# Exercise instructions
Print the data that follows exactly.

---------- Data for review

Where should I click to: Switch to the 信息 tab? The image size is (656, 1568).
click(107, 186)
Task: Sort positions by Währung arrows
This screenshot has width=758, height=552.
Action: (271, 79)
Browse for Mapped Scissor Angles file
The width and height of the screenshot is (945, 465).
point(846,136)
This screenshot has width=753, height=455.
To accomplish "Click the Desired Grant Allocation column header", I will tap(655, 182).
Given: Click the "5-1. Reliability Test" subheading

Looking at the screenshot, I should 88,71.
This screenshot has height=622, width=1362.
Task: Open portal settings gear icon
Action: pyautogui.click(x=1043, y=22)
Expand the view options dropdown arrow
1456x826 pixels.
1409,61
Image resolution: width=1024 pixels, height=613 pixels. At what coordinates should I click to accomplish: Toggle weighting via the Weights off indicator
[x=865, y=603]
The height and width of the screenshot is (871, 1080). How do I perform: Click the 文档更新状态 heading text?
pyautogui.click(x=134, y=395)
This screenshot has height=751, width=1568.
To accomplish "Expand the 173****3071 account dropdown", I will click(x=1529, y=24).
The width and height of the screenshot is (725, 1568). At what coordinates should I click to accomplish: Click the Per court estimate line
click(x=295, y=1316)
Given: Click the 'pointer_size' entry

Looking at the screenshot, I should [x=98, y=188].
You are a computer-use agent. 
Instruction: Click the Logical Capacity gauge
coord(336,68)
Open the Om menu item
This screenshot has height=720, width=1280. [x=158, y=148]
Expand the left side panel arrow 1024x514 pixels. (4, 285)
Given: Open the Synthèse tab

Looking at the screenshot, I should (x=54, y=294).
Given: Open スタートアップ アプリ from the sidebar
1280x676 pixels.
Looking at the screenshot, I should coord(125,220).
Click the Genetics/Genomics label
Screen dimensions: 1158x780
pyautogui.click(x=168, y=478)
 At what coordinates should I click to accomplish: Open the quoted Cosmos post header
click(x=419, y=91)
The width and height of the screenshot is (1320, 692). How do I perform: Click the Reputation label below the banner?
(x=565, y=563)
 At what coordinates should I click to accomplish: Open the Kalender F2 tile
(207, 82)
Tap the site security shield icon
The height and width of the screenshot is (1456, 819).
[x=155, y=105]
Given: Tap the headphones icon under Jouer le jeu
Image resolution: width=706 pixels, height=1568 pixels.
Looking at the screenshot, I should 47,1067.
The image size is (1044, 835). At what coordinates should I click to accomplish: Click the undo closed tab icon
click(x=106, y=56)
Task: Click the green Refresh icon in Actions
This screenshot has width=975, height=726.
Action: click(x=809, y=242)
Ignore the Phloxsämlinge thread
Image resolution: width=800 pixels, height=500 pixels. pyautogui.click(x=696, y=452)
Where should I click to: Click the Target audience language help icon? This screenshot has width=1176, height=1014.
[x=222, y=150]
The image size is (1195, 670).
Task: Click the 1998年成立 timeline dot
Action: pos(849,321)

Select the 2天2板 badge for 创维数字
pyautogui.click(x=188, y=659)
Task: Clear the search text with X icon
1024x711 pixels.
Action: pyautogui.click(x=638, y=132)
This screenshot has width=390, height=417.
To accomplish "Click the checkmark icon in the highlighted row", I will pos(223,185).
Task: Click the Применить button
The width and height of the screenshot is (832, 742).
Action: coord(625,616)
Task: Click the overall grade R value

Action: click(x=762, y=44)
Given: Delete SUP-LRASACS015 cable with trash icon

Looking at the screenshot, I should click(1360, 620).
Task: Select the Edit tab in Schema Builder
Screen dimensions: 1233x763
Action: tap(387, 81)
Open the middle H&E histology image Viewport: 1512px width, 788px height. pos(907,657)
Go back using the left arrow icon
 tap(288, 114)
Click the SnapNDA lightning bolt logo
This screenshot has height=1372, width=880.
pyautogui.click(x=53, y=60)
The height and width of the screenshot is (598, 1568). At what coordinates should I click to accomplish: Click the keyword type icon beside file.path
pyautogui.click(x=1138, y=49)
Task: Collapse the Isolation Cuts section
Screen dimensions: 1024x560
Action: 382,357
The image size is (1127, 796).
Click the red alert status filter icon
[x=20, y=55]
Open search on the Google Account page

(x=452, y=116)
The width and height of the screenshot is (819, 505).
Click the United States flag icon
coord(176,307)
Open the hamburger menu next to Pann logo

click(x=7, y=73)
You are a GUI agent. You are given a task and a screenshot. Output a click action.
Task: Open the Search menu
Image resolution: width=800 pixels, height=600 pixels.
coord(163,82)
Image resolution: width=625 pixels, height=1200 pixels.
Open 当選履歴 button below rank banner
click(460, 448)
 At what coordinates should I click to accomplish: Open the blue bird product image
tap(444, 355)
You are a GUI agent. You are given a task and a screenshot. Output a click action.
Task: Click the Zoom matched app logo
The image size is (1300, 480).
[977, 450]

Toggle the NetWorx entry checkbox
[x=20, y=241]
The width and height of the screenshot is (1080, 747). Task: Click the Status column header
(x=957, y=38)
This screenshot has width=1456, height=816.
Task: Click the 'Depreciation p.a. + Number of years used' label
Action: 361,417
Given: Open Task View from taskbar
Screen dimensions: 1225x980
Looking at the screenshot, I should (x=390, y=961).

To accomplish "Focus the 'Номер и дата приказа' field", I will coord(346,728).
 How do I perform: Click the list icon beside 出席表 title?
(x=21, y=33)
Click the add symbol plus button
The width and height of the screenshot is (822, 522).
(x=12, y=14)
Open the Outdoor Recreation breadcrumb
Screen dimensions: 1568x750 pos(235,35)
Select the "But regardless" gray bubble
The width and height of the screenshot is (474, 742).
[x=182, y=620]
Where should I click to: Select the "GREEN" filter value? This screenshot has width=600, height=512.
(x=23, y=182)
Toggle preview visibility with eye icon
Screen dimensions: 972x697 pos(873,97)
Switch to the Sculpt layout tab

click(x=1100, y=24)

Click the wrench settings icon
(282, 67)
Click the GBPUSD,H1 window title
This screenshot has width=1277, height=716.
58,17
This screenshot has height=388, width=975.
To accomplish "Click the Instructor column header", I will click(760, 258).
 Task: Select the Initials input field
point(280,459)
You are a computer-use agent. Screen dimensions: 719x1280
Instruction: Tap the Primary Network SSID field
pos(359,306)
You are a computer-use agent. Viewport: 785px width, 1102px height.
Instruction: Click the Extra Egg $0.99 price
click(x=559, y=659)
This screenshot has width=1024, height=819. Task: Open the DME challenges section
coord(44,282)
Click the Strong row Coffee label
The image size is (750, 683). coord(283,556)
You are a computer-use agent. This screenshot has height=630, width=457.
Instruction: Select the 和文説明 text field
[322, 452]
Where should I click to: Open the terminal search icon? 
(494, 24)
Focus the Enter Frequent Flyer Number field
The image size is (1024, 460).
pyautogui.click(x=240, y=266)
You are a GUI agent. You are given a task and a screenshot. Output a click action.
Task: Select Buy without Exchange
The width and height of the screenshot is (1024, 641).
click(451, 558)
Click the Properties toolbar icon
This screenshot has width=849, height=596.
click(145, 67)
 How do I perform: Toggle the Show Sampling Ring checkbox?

--------------------

# Exercise output
Where should I click to: Switch to the 信息 tab? The image size is (656, 1568).
click(107, 186)
Task: Sort positions by Währung arrows
This screenshot has width=758, height=552.
Action: (271, 79)
Browse for Mapped Scissor Angles file
The width and height of the screenshot is (945, 465).
point(846,136)
This screenshot has width=753, height=455.
To accomplish "Click the Desired Grant Allocation column header", I will tap(655, 182).
Given: Click the "5-1. Reliability Test" subheading

Looking at the screenshot, I should 88,71.
This screenshot has height=622, width=1362.
Task: Open portal settings gear icon
Action: pyautogui.click(x=1043, y=22)
Expand the view options dropdown arrow
1456x826 pixels.
1409,61
Image resolution: width=1024 pixels, height=613 pixels. At what coordinates should I click to accomplish: Toggle weighting via the Weights off indicator
[x=865, y=603]
The height and width of the screenshot is (871, 1080). How do I perform: Click the 文档更新状态 heading text?
pyautogui.click(x=134, y=395)
This screenshot has height=751, width=1568.
To accomplish "Expand the 173****3071 account dropdown", I will click(x=1529, y=24).
The width and height of the screenshot is (725, 1568). At what coordinates should I click to accomplish: Click the Per court estimate line
click(x=295, y=1316)
Given: Click the 'pointer_size' entry

Looking at the screenshot, I should [x=98, y=188].
You are a computer-use agent. 
Instruction: Click the Logical Capacity gauge
coord(336,68)
Open the Om menu item
This screenshot has height=720, width=1280. [x=158, y=148]
Expand the left side panel arrow 1024x514 pixels. (4, 285)
Given: Open the Synthèse tab

Looking at the screenshot, I should (x=54, y=294).
Given: Open スタートアップ アプリ from the sidebar
1280x676 pixels.
Looking at the screenshot, I should coord(125,220).
Click the Genetics/Genomics label
Screen dimensions: 1158x780
pyautogui.click(x=168, y=478)
 At what coordinates should I click to accomplish: Open the quoted Cosmos post header
click(x=419, y=91)
The width and height of the screenshot is (1320, 692). How do I perform: Click the Reputation label below the banner?
(x=565, y=563)
 At what coordinates should I click to accomplish: Open the Kalender F2 tile
(207, 82)
Tap the site security shield icon
The height and width of the screenshot is (1456, 819).
[x=155, y=105]
Given: Tap the headphones icon under Jouer le jeu
Image resolution: width=706 pixels, height=1568 pixels.
Looking at the screenshot, I should 47,1067.
The image size is (1044, 835). At what coordinates should I click to accomplish: Click the undo closed tab icon
click(x=106, y=56)
Task: Click the green Refresh icon in Actions
This screenshot has width=975, height=726.
Action: click(x=809, y=242)
Ignore the Phloxsämlinge thread
Image resolution: width=800 pixels, height=500 pixels. pyautogui.click(x=696, y=452)
Where should I click to: Click the Target audience language help icon? This screenshot has width=1176, height=1014.
[x=222, y=150]
The image size is (1195, 670).
Task: Click the 1998年成立 timeline dot
Action: pos(849,321)

Select the 2天2板 badge for 创维数字
pyautogui.click(x=188, y=659)
Task: Clear the search text with X icon
1024x711 pixels.
Action: pyautogui.click(x=638, y=132)
This screenshot has width=390, height=417.
To accomplish "Click the checkmark icon in the highlighted row", I will pos(223,185).
Task: Click the Применить button
The width and height of the screenshot is (832, 742).
Action: coord(625,616)
Task: Click the overall grade R value

Action: click(x=762, y=44)
Given: Delete SUP-LRASACS015 cable with trash icon

Looking at the screenshot, I should click(1360, 620).
Task: Select the Edit tab in Schema Builder
Screen dimensions: 1233x763
Action: tap(387, 81)
Open the middle H&E histology image Viewport: 1512px width, 788px height. pos(907,657)
Go back using the left arrow icon
 tap(288, 114)
Click the SnapNDA lightning bolt logo
This screenshot has height=1372, width=880.
pyautogui.click(x=53, y=60)
The height and width of the screenshot is (598, 1568). At what coordinates should I click to accomplish: Click the keyword type icon beside file.path
pyautogui.click(x=1138, y=49)
Task: Collapse the Isolation Cuts section
Screen dimensions: 1024x560
Action: 382,357
The image size is (1127, 796).
Click the red alert status filter icon
[x=20, y=55]
Open search on the Google Account page

(x=452, y=116)
The width and height of the screenshot is (819, 505).
Click the United States flag icon
coord(176,307)
Open the hamburger menu next to Pann logo

click(x=7, y=73)
You are a GUI agent. You are given a task and a screenshot. Output a click action.
Task: Open the Search menu
Image resolution: width=800 pixels, height=600 pixels.
coord(163,82)
Image resolution: width=625 pixels, height=1200 pixels.
Open 当選履歴 button below rank banner
click(460, 448)
 At what coordinates should I click to accomplish: Open the blue bird product image
tap(444, 355)
You are a GUI agent. You are given a task and a screenshot. Output a click action.
Task: Click the Zoom matched app logo
The image size is (1300, 480).
[977, 450]

Toggle the NetWorx entry checkbox
[x=20, y=241]
The width and height of the screenshot is (1080, 747). Task: Click the Status column header
(x=957, y=38)
This screenshot has width=1456, height=816.
Task: Click the 'Depreciation p.a. + Number of years used' label
Action: 361,417
Given: Open Task View from taskbar
Screen dimensions: 1225x980
Looking at the screenshot, I should (x=390, y=961).

To accomplish "Focus the 'Номер и дата приказа' field", I will coord(346,728).
 How do I perform: Click the list icon beside 出席表 title?
(x=21, y=33)
Click the add symbol plus button
The width and height of the screenshot is (822, 522).
(x=12, y=14)
Open the Outdoor Recreation breadcrumb
Screen dimensions: 1568x750 pos(235,35)
Select the "But regardless" gray bubble
The width and height of the screenshot is (474, 742).
[x=182, y=620]
Where should I click to: Select the "GREEN" filter value? This screenshot has width=600, height=512.
(x=23, y=182)
Toggle preview visibility with eye icon
Screen dimensions: 972x697 pos(873,97)
Switch to the Sculpt layout tab

click(x=1100, y=24)

Click the wrench settings icon
(282, 67)
Click the GBPUSD,H1 window title
This screenshot has width=1277, height=716.
58,17
This screenshot has height=388, width=975.
To accomplish "Click the Instructor column header", I will click(760, 258).
 Task: Select the Initials input field
point(280,459)
You are a computer-use agent. Screen dimensions: 719x1280
Instruction: Tap the Primary Network SSID field
pos(359,306)
You are a computer-use agent. Viewport: 785px width, 1102px height.
Instruction: Click the Extra Egg $0.99 price
click(x=559, y=659)
This screenshot has width=1024, height=819. Task: Open the DME challenges section
coord(44,282)
Click the Strong row Coffee label
The image size is (750, 683). coord(283,556)
You are a computer-use agent. This screenshot has height=630, width=457.
Instruction: Select the 和文説明 text field
[322, 452]
Where should I click to: Open the terminal search icon? 
(494, 24)
Focus the Enter Frequent Flyer Number field
The image size is (1024, 460).
pyautogui.click(x=240, y=266)
You are a GUI agent. You are given a task and a screenshot. Output a click action.
Task: Select Buy without Exchange
The width and height of the screenshot is (1024, 641).
click(451, 558)
Click the Properties toolbar icon
This screenshot has width=849, height=596.
click(145, 67)
 How do I perform: Toggle the Show Sampling Ring checkbox?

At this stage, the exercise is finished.